Not sure what to do from here since everything is working on your end just fine and we have done the same steps. Are there any other requirements needed for Cloudfare that I may be missing?

We have paid for Workers Unbound and we do have Cloudflare. However, since our domain is a “Partial” or CNAME setup via a hosting partner, I wonder if that could be causing the issue with KV not defined, Client Disconnected, and Script Threw Exception? Could that be causing the issue? Would we need to set up our domain through Cloudflare and configure the DNS ourselves? Some requests are successful, though, so I don't know how much more that would help.

ADDITIONAL EDITS:

I do have one more question. I am using the Official AMP Plugin and turned on the Query Parameter (/?amp=1). That shouldn't matter as the worker should sniff out the AMP pages, correct? I can only use our home domain for the route as a result.

UPDATE: I ran some more tests and published several different workers with different additions, subtractions, and commands. This brings me to a few more questions.

I assume that I did everything correctly now. I am not sure if there are supposed to be metrics for the worker or not, and I don't know how to check if the worker is doing what it is supposed to be doing? The prod environment is now the environment that published, and the name of the worker is the same name as my prod environment. The name always used to be the actual worker name that was created with npx @cloudflare/wrangler generate **my-worker** https://github.com/ampproject/cloudflare-amp-optimizer instead.

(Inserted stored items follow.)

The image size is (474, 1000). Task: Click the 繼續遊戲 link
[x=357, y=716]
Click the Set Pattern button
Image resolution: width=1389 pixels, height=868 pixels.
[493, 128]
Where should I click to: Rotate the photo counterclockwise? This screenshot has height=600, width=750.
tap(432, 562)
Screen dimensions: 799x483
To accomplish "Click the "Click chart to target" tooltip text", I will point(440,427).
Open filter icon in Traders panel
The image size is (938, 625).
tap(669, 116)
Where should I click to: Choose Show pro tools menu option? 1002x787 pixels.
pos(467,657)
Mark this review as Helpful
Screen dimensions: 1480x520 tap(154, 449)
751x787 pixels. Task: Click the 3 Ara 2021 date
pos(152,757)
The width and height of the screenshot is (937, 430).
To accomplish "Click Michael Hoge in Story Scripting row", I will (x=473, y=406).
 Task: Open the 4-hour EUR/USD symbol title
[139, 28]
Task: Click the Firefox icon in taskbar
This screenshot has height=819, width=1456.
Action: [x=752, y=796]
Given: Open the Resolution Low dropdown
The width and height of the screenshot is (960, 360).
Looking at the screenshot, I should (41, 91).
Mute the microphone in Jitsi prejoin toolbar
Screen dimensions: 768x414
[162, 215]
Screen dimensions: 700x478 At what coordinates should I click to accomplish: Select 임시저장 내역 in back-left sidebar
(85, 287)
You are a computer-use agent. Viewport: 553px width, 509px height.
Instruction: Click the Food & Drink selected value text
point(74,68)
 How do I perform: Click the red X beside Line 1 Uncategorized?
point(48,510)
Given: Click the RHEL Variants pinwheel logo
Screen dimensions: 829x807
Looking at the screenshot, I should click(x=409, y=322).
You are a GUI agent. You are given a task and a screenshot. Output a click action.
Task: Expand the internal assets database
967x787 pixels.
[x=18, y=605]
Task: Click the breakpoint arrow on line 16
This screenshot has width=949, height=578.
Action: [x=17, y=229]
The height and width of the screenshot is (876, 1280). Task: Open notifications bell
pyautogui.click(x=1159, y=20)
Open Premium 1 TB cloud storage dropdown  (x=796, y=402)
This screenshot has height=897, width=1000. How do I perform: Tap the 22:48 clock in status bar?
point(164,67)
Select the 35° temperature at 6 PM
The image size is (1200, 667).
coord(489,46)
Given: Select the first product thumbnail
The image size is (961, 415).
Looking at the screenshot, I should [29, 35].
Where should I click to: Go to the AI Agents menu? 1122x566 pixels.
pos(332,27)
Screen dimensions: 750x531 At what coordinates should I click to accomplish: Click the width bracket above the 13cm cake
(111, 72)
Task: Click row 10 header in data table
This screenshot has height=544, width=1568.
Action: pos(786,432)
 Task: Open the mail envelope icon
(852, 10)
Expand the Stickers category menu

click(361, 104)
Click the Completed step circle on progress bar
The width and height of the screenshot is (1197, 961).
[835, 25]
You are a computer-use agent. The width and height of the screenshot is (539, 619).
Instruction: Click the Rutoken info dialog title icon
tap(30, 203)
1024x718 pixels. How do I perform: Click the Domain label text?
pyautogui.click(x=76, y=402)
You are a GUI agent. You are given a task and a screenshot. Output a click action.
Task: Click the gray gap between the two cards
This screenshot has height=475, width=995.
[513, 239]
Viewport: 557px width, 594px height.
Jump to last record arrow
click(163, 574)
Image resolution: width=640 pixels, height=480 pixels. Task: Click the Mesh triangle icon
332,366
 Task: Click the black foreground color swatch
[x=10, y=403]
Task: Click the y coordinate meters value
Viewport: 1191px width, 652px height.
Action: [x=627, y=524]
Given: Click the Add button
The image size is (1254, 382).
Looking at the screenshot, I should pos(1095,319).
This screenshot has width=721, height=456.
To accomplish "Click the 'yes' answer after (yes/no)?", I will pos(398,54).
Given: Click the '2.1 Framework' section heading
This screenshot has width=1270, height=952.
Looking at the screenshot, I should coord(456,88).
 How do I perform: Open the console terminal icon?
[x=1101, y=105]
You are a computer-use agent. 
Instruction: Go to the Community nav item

Check out my new repo - https://github.com/TugT4G/t4g-new-worker-amp-prod. It's essentially the same but I created this and published it with the command wrangler publish --env prod. This Cloudflare AMP Optimizer repo essentially does the same command but does the npm run prod, which calls wrangler publish --env=prod. wrangler publish --env prod command actually published the prod environment and named the worker under the name listed in the prod environment, which has never happened before. It then added the Bindings and Environment variables in the worker>Settings:
There are no metrics available as it states there have been no recent requests, and I am not sure if there should be or not? I don't know how to check if the worker is even working. However, when choosing the worker then "Quick Edit", there are absolutely no errors and each page I request from my site gets a 200 OK. So the KV not defined is no longer there. Since the metrics are not populating the Client Disconnected, Script Threw Exception, and Success are not going to be in the report. Are there supposed to metrics?
The workers.dev route is disabled and if I add my site as an additional route, I can no longer log into my site. Even when I use WPMUDEV to bypass the login I get a 403 error in regards to a cookie. If I use my host's admin login to bypass the login process it still doesn't work, so I just got rid of the "Additional Route". When I did enable the Additional Route, however, the metrics were populating and no errors showed at all in the metrics - just "Success".

Did I finally do this correctly? Are my results of the prod worker, no metrics, and environments/bindings that populated in "Settings" as shown in the photo above the correct results? If so, I think there may be something up with the command, npm run prod # calls wrangler publish --env=prod. Or maybe there is something up with my particular setup?

Side note, when I ran the command wrangler publish --env prod, Wrangler barked at me stating I need a route set for that environment. I added the route and it published. Hopefully, I did this correctly.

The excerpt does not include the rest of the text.